Moreover, sometimes fuses are preferable as a protective device than circuit breakers, for example, manufacturers recommend using high-speed fuses to protect semiconductor equipment such as frequency converters, soft starters, etc. since circuit breakers cannot always provide the required speed, and this can be critical for power diodes, transistors, and thyristors.
A fuse is called a fuse because it is based on a fuse link, which, when a current exceeding a specified value passes through it, is heated to a temperature at which it melts, thereby breaking the circuit. These processes are based on the Joule-Lenz law, according to which, when an electric current flows, heat is released on the conductor.
This leads to the main disadvantage of such fuses - after tripping they must be changed every time.
It is true that it is worth noting that there is a type of self-resetting fuses made of polymer materials with a positive temperature coefficient of resistance. The principle of their operation is based on the fact that when the threshold current value is exceeded, their resistance sharply increases, which leads to a break in the electrical circuit. After eliminating the cause of the trigger, its resistance is restored and the circuit is closed again.
Fuse types
Depending on their purpose, fuses are manufactured in various types.
Low current . They are used in circuits designed for low current consumption - up to 6A. This is perhaps the most common type of fuses that are often found in household electrical appliances. There are different standard sizes, indicating the outer diameter x length (3×15, 4×15, 5×20, 6×32, 7×15, 10×30).
This group also includes thermal fuses.
Fork . This type of fuses are widely used in cars. They differ in the size and shape of the case - Mini - H=16 mm, Standard - H=19 mm, Maxi - H= 34mm. Depending on the rated current value, the housings have different color markings.

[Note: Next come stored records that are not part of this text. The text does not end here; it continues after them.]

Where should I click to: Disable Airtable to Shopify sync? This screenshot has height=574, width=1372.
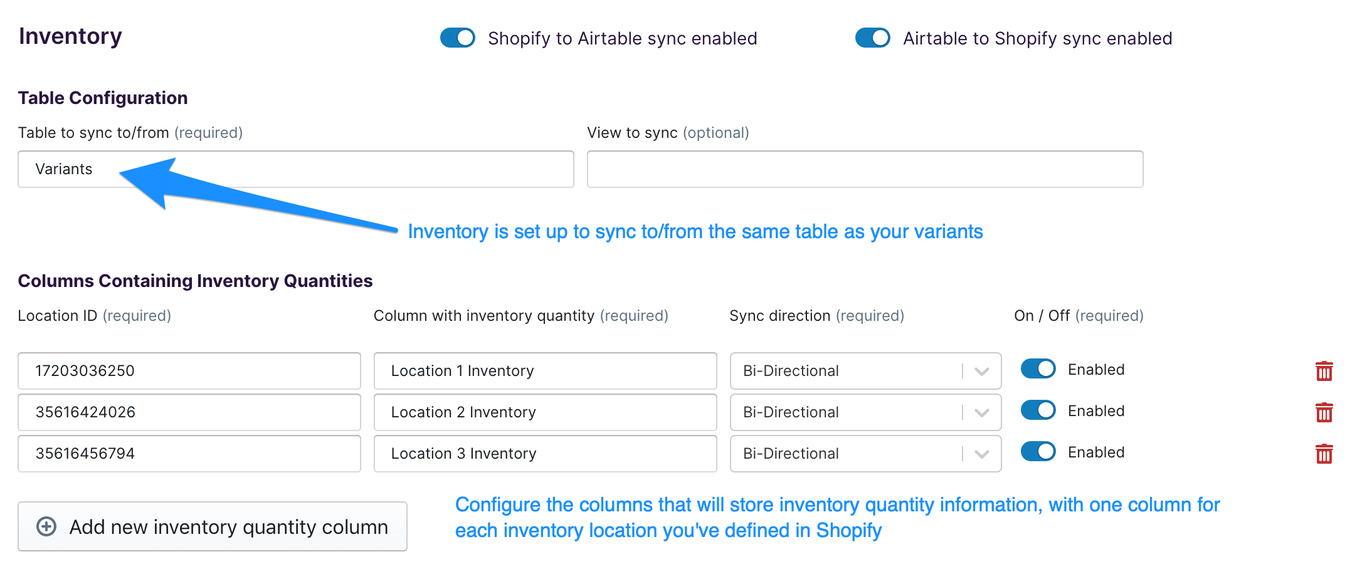click(872, 38)
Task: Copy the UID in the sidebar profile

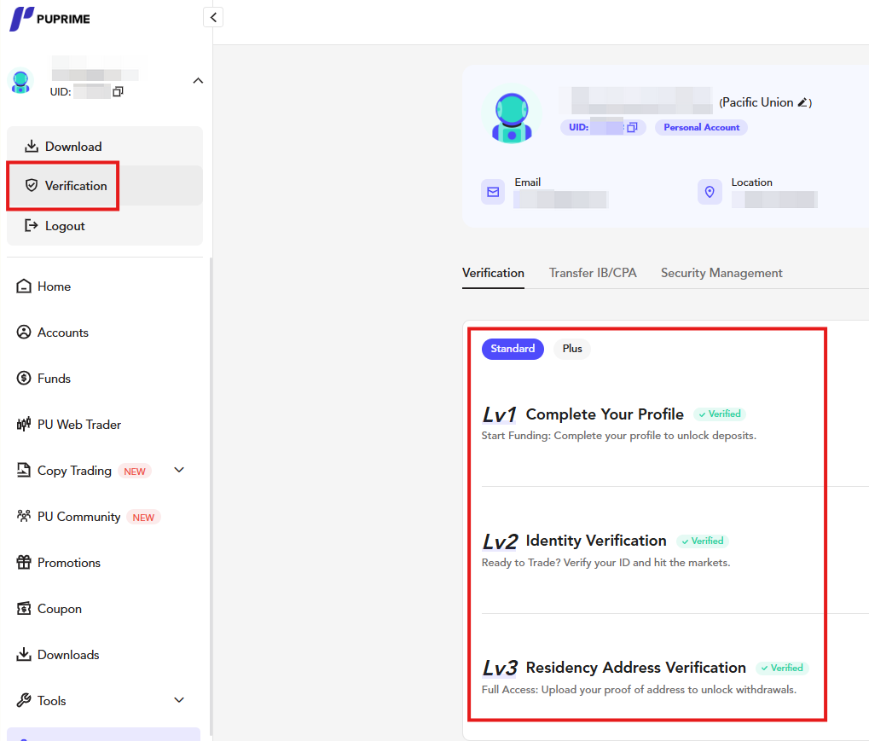Action: [118, 91]
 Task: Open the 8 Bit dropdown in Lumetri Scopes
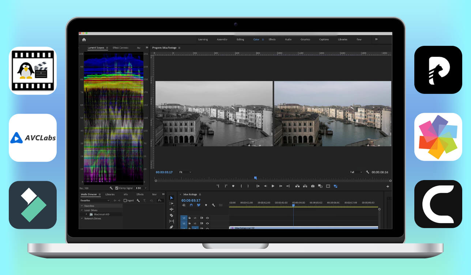click(140, 188)
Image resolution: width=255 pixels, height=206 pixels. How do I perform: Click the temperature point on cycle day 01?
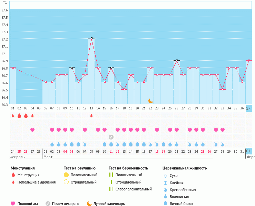[x=13, y=68]
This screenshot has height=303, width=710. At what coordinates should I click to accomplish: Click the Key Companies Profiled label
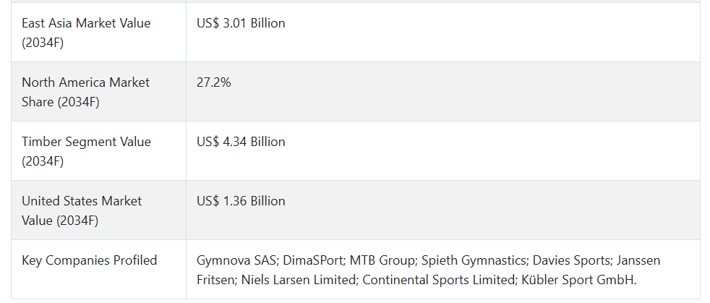pyautogui.click(x=89, y=260)
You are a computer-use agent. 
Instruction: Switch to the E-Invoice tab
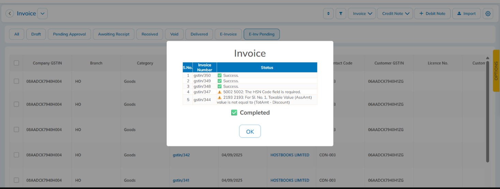(228, 34)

Cork . They are used both in industrial equipment and in the residential sector. Designed for rated current up to 63A. In their design they are almost identical to low-current ones, only they have a ceramic body rather than glass. The base for such fuses is either NEOZED type threaded sockets or MINIZED type disconnectors with a drawer tray.
Knife . They are used in power circuits of electrical installations up to 1000V. Rated for current up to 1250A. The body of blade fuses is filled with a special filler to extinguish the electric arc, which is usually quartz sand. Depending on the design, they may have a visual indicator of operation and a mechanism for remote signaling of operation.
Quartz and Gas-generating . Used in high-voltage networks.
Advantages and disadvantages
The advantages of fuses include their relatively low cost.
The main disadvantage of a fuse is that it takes a relatively long time to operate compared to automatic fuses. During the time a fuse blows in high-voltage networks, equipment may fail. In addition, a fuse is a disposable element, that is, once it burns out, it cannot be used for further use, while automatic fuses can serve for quite a long time, since the principle of their operation is based on opening the circuit without damaging the structure of the fuse itself.
Fuse selection
When choosing fuses, you should first of all pay attention to such parameters as:
- The rated voltage of the fuse must correspond to the operating voltage of the network, while the actual voltage in the network should not exceed the rated voltage of the fuse by more than 10%.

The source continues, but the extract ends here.